_Problem description_
Only the lines below between the ones containing "Task: Open the" and "Open the blue help question mark icon", inclusive, are to be reproduced, each exactly as it stands.

_Raw data_
--*--

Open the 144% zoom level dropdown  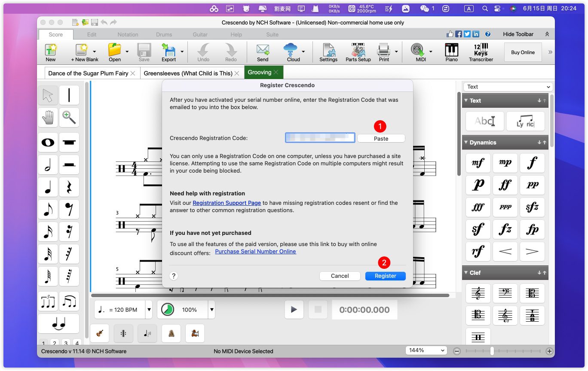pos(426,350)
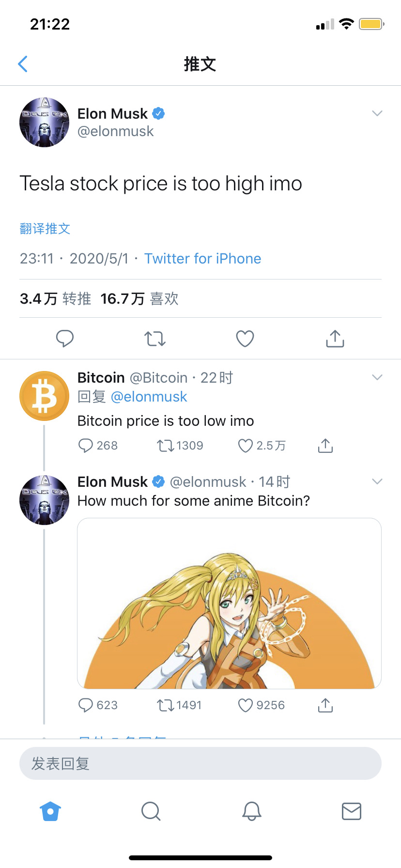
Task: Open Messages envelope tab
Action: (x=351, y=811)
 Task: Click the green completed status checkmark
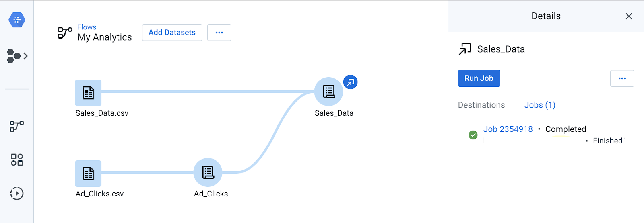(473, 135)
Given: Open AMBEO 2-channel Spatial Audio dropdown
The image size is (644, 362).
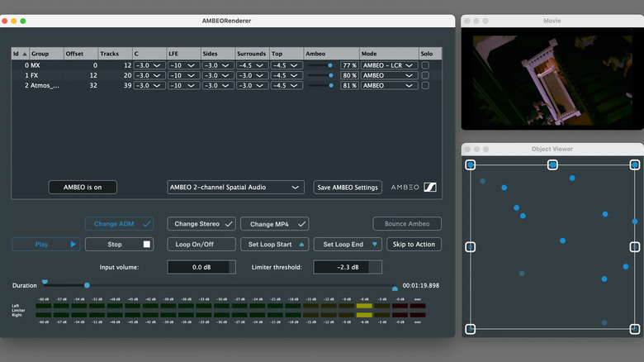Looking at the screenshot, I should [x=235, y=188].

--*--

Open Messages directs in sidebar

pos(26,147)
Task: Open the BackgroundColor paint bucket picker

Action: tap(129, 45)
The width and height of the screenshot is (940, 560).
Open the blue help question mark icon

--*--

_Solution to the exercise_
Task: Open the BackgroundColor paint bucket picker

Action: tap(129, 45)
The width and height of the screenshot is (940, 560).
Open the blue help question mark icon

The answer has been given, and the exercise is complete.